Manny Scott, one of the original "Freedom Writers" from Wilson High School in Los Angeles, will speak at Starkville-Oktibbeha Consolidated School District's convocation ceremony on Aug. 1 at Lee Hall on Mississippi State University's campus. The event is open to the public and tickets are first-come, first-serve. Photo by: Courtesy photo/Manny Scott
July 26, 2019 10:08:19 AM
The contents of this article have been modified since its original posting.
STARKVILLE -- Two years ago, Starkville-Oktibbeha Consolidated School District Assistant Superintendent Anna Guntharp and West Oktibbeha County Elementary School Principal Gabrielle Mills heard Manny Scott, one of the original Freedom Writers, speak at a conference in Orlando, Florida.
Scott's speech centered around his experience at Wilson High School in Los Angeles, California where, more than 30 years ago, he was part of Erin Gruwell's English class.
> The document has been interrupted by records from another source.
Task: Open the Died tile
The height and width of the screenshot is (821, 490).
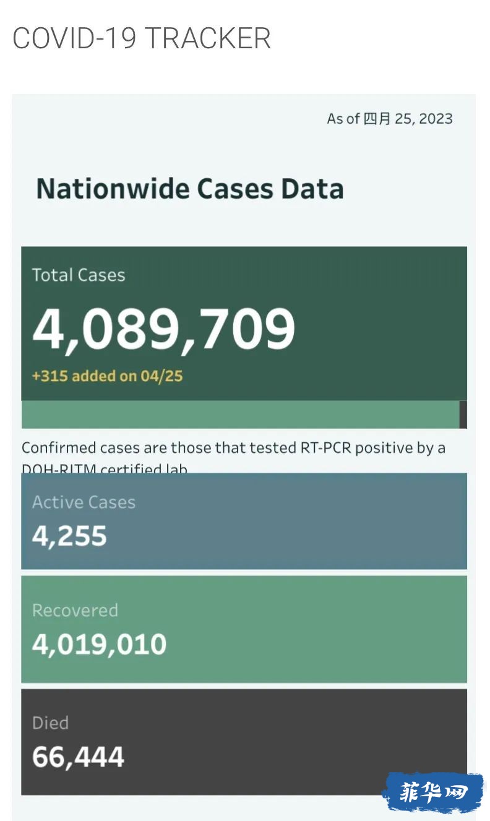Action: 244,742
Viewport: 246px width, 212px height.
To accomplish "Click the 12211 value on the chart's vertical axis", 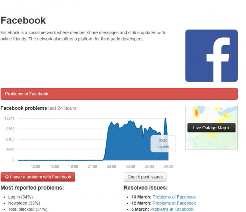I will [9, 118].
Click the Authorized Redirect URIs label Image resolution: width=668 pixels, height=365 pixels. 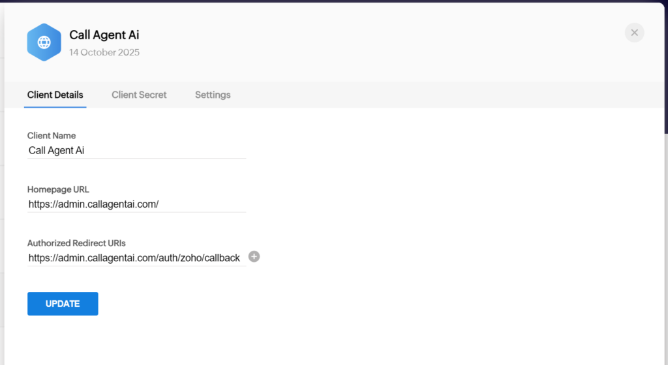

In an effort to both improve students' writing skills and help them process the trauma of their daily lives -- gang violence, turbulent home lives and a volatile school environment -- Gruwell gave each student an assignment that seemed strange to Scott and his fellow students. They were to write a journal in a composition book. They could write about whatever they wanted, as long as it was a true and honest account of the details of their lives and how they felt about the challenges they faced every day. That project earned the students the title "Freedom Writers," and that assignment, and the impact it had, was the subject of a 2007 film by that same name.
According to his website and promotional materials, Scott credits Gruwell's investment in her students with his success in school -- where he had previously struggled almost to the point of dropping out -- and in his continuing interest in encouraging and equipping teachers to help students beyond just imparting curriculum material.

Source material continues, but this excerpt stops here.